■ TO DO ■
From the data below, retype exactly the lines starting with the one that contains "Task: Open the Analytics menu" and ending with the one that contains "Task: Switch to the Encodings tab", both included.

[Stored records]
■ ■ ■
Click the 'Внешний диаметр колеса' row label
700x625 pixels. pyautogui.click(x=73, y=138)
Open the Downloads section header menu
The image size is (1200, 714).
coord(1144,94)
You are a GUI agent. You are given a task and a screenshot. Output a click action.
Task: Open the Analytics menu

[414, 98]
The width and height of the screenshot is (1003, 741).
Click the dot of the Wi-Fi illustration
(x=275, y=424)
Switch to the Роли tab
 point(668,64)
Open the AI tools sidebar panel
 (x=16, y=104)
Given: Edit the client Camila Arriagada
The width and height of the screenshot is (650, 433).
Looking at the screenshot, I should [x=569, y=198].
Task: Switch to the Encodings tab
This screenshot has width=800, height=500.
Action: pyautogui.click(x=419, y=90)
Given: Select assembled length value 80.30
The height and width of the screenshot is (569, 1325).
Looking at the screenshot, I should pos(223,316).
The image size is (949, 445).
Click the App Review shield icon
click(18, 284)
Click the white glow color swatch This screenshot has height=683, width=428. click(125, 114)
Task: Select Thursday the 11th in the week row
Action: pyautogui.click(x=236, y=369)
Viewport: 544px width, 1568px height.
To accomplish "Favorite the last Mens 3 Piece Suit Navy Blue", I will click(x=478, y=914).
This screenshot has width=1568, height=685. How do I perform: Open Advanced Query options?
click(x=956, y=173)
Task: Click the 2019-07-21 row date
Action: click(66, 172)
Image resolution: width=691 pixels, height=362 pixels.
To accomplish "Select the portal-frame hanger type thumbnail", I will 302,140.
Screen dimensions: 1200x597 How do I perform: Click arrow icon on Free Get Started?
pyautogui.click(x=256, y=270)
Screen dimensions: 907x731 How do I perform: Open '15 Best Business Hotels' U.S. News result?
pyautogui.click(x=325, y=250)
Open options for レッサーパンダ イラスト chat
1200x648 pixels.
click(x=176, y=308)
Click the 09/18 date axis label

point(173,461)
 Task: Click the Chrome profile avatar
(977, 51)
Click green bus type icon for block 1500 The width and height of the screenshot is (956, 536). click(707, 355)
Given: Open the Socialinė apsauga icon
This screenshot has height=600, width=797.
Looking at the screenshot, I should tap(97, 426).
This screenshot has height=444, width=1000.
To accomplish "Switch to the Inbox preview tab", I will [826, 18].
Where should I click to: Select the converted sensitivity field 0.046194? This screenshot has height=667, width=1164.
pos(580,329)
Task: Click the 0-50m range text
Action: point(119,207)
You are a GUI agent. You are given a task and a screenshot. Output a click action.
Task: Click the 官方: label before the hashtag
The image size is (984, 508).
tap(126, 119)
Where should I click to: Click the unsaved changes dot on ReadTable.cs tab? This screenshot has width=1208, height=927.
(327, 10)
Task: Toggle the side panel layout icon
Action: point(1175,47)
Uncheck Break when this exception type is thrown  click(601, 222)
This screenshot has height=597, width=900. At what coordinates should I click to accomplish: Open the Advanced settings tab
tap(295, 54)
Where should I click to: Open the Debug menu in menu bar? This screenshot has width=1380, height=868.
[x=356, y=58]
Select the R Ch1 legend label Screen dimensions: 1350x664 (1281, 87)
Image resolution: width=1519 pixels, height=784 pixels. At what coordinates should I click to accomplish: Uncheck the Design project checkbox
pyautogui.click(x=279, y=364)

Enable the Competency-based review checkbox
■ ■ ■
■ RESPONSE AREA ■
Task: Open the Analytics menu

[414, 98]
The width and height of the screenshot is (1003, 741).
Click the dot of the Wi-Fi illustration
(x=275, y=424)
Switch to the Роли tab
 point(668,64)
Open the AI tools sidebar panel
 (x=16, y=104)
Given: Edit the client Camila Arriagada
The width and height of the screenshot is (650, 433).
Looking at the screenshot, I should [x=569, y=198].
Task: Switch to the Encodings tab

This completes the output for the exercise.